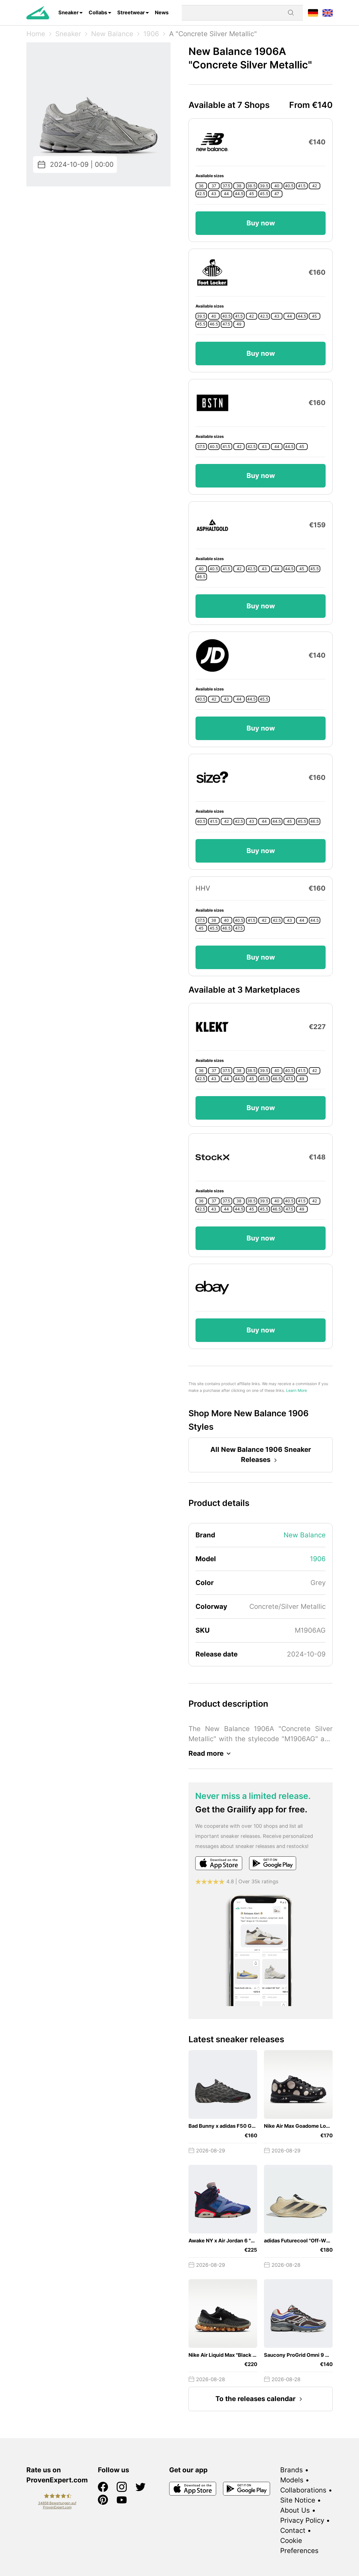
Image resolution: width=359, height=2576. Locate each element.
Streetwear (131, 12)
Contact (292, 2530)
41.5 (302, 186)
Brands (291, 2470)
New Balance (112, 34)
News (162, 12)
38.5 (251, 186)
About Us (295, 2510)
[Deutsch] (313, 12)
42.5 (201, 193)
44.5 (239, 193)
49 (238, 324)
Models (291, 2480)
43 (213, 193)
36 (201, 186)
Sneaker (68, 12)
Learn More (296, 1390)
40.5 (289, 186)
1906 (151, 34)
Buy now (261, 223)
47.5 (226, 324)
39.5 (264, 186)
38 (238, 186)
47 (276, 193)
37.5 (226, 186)
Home (35, 34)
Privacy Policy (302, 2520)
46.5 (214, 324)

**YOUR GOAL:** Only the lines from the one containing "38.5 (251, 186)" through the end of the material should be reproduced, exactly, with both ends included.

**SOLUTION TO THIS TASK:**
38.5 (251, 186)
About Us (295, 2510)
[Deutsch] (313, 12)
42.5 (201, 193)
44.5 (239, 193)
49 (238, 324)
Models (291, 2480)
43 (213, 193)
36 (201, 186)
Sneaker (68, 12)
Learn More (296, 1390)
40.5 (289, 186)
1906 (151, 34)
Buy now (261, 223)
47.5 (226, 324)
39.5 (264, 186)
38 (238, 186)
47 (276, 193)
37.5 (226, 186)
Home (35, 34)
Privacy Policy (302, 2520)
46.5 (214, 324)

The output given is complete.